_Given information_

╭──

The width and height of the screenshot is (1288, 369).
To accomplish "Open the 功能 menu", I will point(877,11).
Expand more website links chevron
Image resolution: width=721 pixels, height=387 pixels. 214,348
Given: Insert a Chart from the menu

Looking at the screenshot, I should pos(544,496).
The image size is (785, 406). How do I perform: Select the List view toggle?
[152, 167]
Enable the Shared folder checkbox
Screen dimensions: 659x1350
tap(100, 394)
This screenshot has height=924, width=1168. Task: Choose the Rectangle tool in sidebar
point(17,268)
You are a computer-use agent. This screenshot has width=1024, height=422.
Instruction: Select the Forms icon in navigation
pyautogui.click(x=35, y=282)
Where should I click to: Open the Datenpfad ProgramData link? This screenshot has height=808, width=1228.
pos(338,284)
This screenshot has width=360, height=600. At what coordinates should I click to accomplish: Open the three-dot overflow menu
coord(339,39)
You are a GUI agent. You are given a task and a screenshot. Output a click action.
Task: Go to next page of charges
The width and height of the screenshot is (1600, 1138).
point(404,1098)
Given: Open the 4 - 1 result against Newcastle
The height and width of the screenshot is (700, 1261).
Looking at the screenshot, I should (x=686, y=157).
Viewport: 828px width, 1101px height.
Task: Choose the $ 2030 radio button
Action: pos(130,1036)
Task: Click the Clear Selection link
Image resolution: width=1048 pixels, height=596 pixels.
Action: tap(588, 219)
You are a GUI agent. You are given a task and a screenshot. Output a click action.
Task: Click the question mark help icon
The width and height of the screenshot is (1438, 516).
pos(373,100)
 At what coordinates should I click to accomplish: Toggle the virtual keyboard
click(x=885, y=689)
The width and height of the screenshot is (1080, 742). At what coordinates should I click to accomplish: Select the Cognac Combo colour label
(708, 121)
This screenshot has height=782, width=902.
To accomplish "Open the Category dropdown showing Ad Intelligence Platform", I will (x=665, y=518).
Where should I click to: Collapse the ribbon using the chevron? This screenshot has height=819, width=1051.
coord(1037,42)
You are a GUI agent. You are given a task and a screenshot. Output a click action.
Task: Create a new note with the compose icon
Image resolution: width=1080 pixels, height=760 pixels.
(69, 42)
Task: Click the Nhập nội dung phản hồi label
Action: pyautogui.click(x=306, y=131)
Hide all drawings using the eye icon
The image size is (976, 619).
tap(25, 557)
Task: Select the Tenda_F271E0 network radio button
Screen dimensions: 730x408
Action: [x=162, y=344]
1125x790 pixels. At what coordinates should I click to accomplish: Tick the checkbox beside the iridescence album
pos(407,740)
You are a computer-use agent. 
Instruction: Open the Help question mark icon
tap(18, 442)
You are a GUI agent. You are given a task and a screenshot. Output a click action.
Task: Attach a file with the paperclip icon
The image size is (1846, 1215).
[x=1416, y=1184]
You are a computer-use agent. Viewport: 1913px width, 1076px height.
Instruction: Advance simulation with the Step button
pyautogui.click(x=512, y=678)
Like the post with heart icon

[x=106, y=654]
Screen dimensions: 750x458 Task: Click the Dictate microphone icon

╰──

The material above should be returned exactly, in full.

_Solution for this exercise_
The width and height of the screenshot is (1288, 369).
To accomplish "Open the 功能 menu", I will point(877,11).
Expand more website links chevron
Image resolution: width=721 pixels, height=387 pixels. 214,348
Given: Insert a Chart from the menu

Looking at the screenshot, I should pos(544,496).
The image size is (785, 406). How do I perform: Select the List view toggle?
[152, 167]
Enable the Shared folder checkbox
Screen dimensions: 659x1350
tap(100, 394)
This screenshot has height=924, width=1168. Task: Choose the Rectangle tool in sidebar
point(17,268)
You are a computer-use agent. This screenshot has width=1024, height=422.
Instruction: Select the Forms icon in navigation
pyautogui.click(x=35, y=282)
Where should I click to: Open the Datenpfad ProgramData link? This screenshot has height=808, width=1228.
pos(338,284)
This screenshot has width=360, height=600. At what coordinates should I click to accomplish: Open the three-dot overflow menu
coord(339,39)
You are a GUI agent. You are given a task and a screenshot. Output a click action.
Task: Go to next page of charges
The width and height of the screenshot is (1600, 1138).
point(404,1098)
Given: Open the 4 - 1 result against Newcastle
The height and width of the screenshot is (700, 1261).
Looking at the screenshot, I should (x=686, y=157).
Viewport: 828px width, 1101px height.
Task: Choose the $ 2030 radio button
Action: pos(130,1036)
Task: Click the Clear Selection link
Image resolution: width=1048 pixels, height=596 pixels.
Action: tap(588, 219)
You are a GUI agent. You are given a task and a screenshot. Output a click action.
Task: Click the question mark help icon
The width and height of the screenshot is (1438, 516).
pos(373,100)
 At what coordinates should I click to accomplish: Toggle the virtual keyboard
click(x=885, y=689)
The width and height of the screenshot is (1080, 742). At what coordinates should I click to accomplish: Select the Cognac Combo colour label
(708, 121)
This screenshot has height=782, width=902.
To accomplish "Open the Category dropdown showing Ad Intelligence Platform", I will (x=665, y=518).
Where should I click to: Collapse the ribbon using the chevron? This screenshot has height=819, width=1051.
coord(1037,42)
You are a GUI agent. You are given a task and a screenshot. Output a click action.
Task: Create a new note with the compose icon
Image resolution: width=1080 pixels, height=760 pixels.
(69, 42)
Task: Click the Nhập nội dung phản hồi label
Action: pyautogui.click(x=306, y=131)
Hide all drawings using the eye icon
The image size is (976, 619).
tap(25, 557)
Task: Select the Tenda_F271E0 network radio button
Screen dimensions: 730x408
Action: [x=162, y=344]
1125x790 pixels. At what coordinates should I click to accomplish: Tick the checkbox beside the iridescence album
pos(407,740)
You are a computer-use agent. 
Instruction: Open the Help question mark icon
tap(18, 442)
You are a GUI agent. You are given a task and a screenshot. Output a click action.
Task: Attach a file with the paperclip icon
The image size is (1846, 1215).
[x=1416, y=1184]
You are a computer-use agent. Viewport: 1913px width, 1076px height.
Instruction: Advance simulation with the Step button
pyautogui.click(x=512, y=678)
Like the post with heart icon

[x=106, y=654]
Screen dimensions: 750x458 Task: Click the Dictate microphone icon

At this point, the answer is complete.